* _What is needed_
Start to finish, retype the entries exactly while omitting the pictures.

Collected data:
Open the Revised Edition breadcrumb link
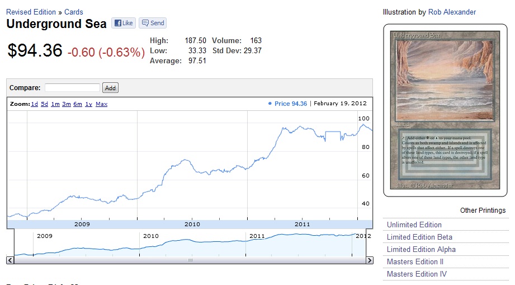 click(x=31, y=12)
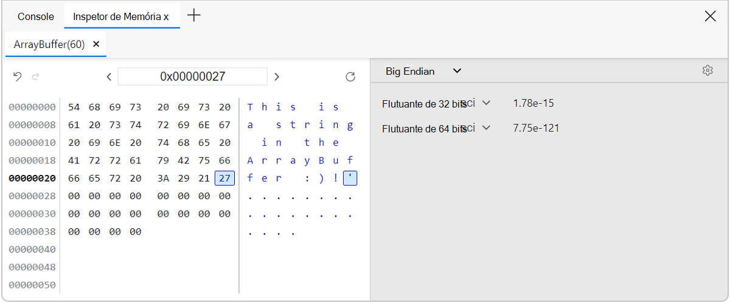Open value type settings gear
Screen dimensions: 730x303
pyautogui.click(x=707, y=70)
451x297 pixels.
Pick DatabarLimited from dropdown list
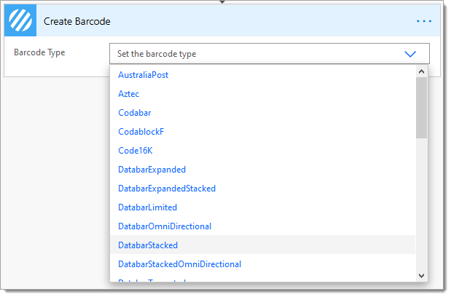pos(148,207)
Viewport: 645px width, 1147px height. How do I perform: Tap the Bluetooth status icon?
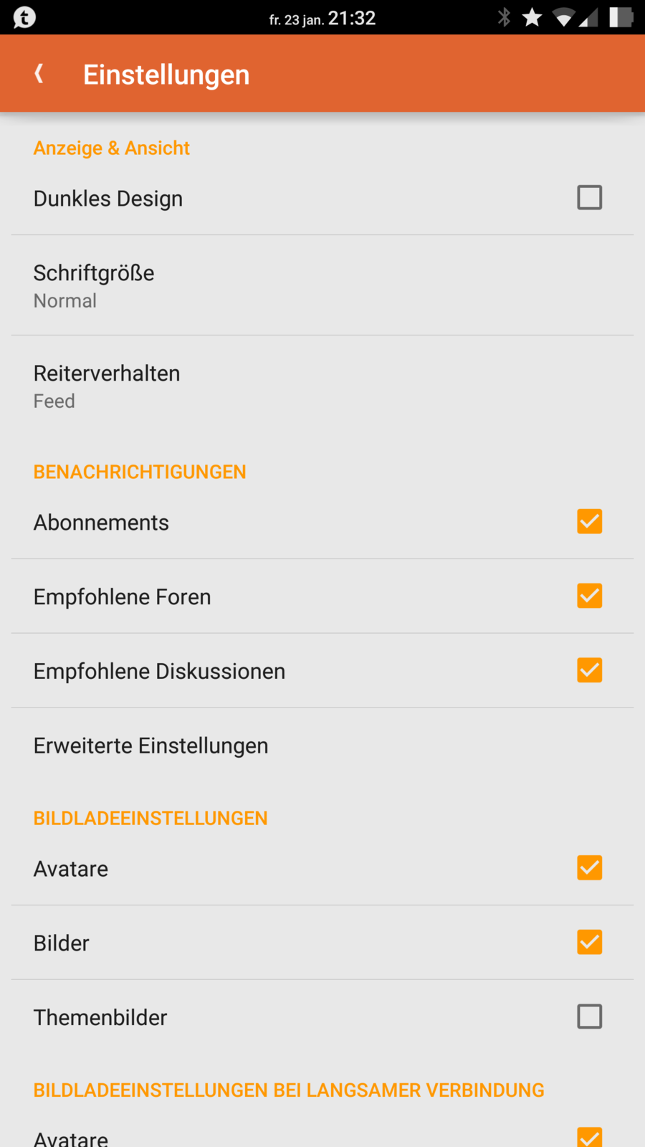click(x=505, y=17)
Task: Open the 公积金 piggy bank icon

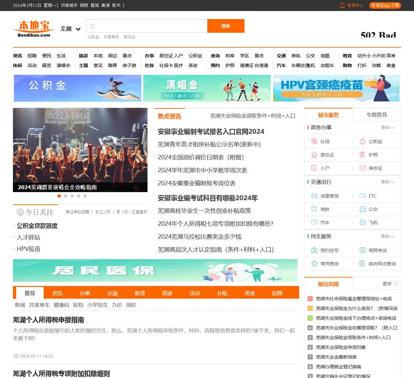Action: [x=362, y=142]
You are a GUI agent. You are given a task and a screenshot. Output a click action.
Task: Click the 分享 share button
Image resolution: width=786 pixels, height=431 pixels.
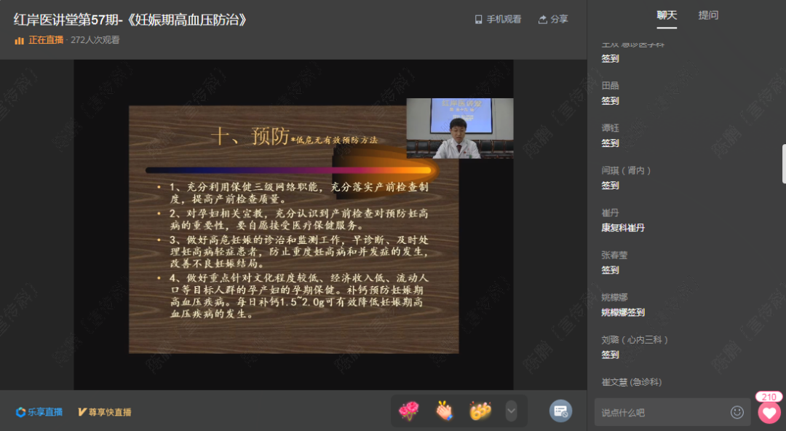click(553, 20)
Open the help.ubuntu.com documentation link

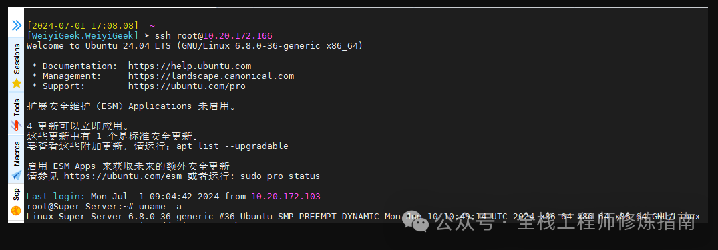coord(190,66)
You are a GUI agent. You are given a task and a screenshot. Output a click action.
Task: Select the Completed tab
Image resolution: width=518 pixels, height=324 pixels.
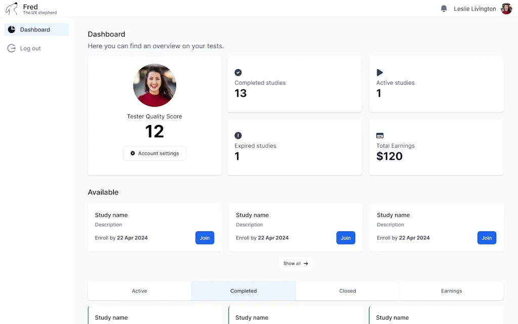(x=243, y=291)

* _Finished task_
Open the Revised Edition breadcrumb link
 click(x=31, y=12)
Open value type settings gear
Screen dimensions: 730x303
pyautogui.click(x=707, y=70)
451x297 pixels.
Pick DatabarLimited from dropdown list
pos(148,207)
Viewport: 645px width, 1147px height. How do I perform: Tap the Bluetooth status icon?
click(x=505, y=17)
Task: Open the 公积金 piggy bank icon

Action: [x=362, y=142]
You are a GUI agent. You are given a task and a screenshot. Output a click action.
Task: Click the 分享 share button
Image resolution: width=786 pixels, height=431 pixels.
click(553, 20)
Open the help.ubuntu.com documentation link

coord(190,66)
You are a GUI agent. You are given a task and a screenshot. Output a click action.
Task: Select the Completed tab
Image resolution: width=518 pixels, height=324 pixels.
(x=243, y=291)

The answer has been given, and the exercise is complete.